With analysis conducted on the funds incorporated in these Best Buy Lists, the narrowing down of choice into the tens rather than thousands and the potential for enhanced discounts (such as a lower Annual Management Charge) – it is hardly surprising that they are vastly popular.
Before compiling such lists, an Online Fund Supermarkets will use quantitative and qualitative techniques. They will review the historical performance of Funds across sectors and look to form a basis for comparison. Besides the numerical analysis, the Fund Supermarket is also likely to use qualitative techniques.
Meeting with the Fund Manager themselves, gaining more insight into their investment process and ensuring their approach aligns to the risk profile of the fund are common techniques used.
What then results is a selection from the Fund Supermarket in terms of the final list of selected funds to give greater promotion to. This allows you to filter between 50 funds (rather than 000’s) and focus on funds in certain sectors such as Equity Income, Corporate Bonds, Absolute Returns and choose between a handful of funds .
So what’s the controversy about? Treat them like ‘fund tips’ – do your own homework
Many Best Buy Lists have been hit by controversy in recent times. Questions have been raised as to how robust the selection process is, if there incentives offered and accepted for fund managers themselves to get onto the list and so on.

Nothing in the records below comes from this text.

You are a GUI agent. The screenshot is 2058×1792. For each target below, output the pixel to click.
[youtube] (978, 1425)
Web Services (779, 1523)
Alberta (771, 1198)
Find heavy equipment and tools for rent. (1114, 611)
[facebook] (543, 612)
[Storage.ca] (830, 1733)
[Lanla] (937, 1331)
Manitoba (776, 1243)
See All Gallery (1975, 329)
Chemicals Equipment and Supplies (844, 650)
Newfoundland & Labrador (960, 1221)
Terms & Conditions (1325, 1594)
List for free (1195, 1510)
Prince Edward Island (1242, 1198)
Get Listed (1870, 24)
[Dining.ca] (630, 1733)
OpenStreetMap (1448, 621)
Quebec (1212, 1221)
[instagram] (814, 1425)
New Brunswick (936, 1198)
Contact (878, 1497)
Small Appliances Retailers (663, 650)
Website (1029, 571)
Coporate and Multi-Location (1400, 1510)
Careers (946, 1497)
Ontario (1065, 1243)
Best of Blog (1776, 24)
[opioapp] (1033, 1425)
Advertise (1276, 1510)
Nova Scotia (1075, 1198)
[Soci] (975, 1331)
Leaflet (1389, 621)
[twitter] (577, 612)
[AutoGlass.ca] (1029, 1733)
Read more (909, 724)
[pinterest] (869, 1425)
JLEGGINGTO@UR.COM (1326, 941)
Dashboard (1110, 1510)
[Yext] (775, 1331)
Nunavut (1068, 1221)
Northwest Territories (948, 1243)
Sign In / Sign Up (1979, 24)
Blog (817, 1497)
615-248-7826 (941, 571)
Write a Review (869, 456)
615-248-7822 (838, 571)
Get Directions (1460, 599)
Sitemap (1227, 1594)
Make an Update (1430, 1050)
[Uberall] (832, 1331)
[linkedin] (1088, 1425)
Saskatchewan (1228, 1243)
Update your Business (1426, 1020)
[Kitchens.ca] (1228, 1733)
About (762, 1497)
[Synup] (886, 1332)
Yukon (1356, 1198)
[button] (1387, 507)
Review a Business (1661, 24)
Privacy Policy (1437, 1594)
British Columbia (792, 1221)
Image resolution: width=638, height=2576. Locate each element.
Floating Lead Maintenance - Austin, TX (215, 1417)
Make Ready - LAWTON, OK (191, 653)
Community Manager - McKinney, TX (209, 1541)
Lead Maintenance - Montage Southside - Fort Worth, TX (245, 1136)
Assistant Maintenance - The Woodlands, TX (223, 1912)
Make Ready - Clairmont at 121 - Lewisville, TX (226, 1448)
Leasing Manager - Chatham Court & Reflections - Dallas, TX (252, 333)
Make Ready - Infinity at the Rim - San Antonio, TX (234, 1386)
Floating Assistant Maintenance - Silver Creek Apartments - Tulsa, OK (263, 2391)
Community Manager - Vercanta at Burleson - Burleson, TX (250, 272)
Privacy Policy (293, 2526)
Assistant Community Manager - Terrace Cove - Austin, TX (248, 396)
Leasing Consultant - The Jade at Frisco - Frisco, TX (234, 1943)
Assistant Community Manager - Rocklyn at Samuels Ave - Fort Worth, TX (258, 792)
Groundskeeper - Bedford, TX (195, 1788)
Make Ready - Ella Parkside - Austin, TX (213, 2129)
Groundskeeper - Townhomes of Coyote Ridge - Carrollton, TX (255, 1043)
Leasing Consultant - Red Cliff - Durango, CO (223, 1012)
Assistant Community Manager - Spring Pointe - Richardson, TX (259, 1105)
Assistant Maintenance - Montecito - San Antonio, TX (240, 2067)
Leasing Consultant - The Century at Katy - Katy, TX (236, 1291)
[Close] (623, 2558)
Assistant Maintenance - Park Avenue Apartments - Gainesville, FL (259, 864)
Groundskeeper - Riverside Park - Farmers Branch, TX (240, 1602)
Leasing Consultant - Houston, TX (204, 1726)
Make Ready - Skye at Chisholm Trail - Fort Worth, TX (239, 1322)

However, the one thing that investors may forget is that this is DIY Investing. Ultimately it is your choice what you invest in. If someone offers you a share tip, then it is not necessarily a good one. Similarly if a Fund Supermarket gives a tip on a fund that it expects to perform well – it may not turn out to be a good one.
The golden rule is to invest in what you are comfortable in. Lessen your risk by conducting your own due diligence. Best Buy Lists can help you get to the right choice – but it’s foolish to invest in anything without doing your own homework.
Some of the additional checks you can do are to compare the fund’s performance yourself to others in the sector, reading the fund fact sheet, understanding the risk profile as highlighted in the KIID and ultimately making sure it aligns to your investment goals.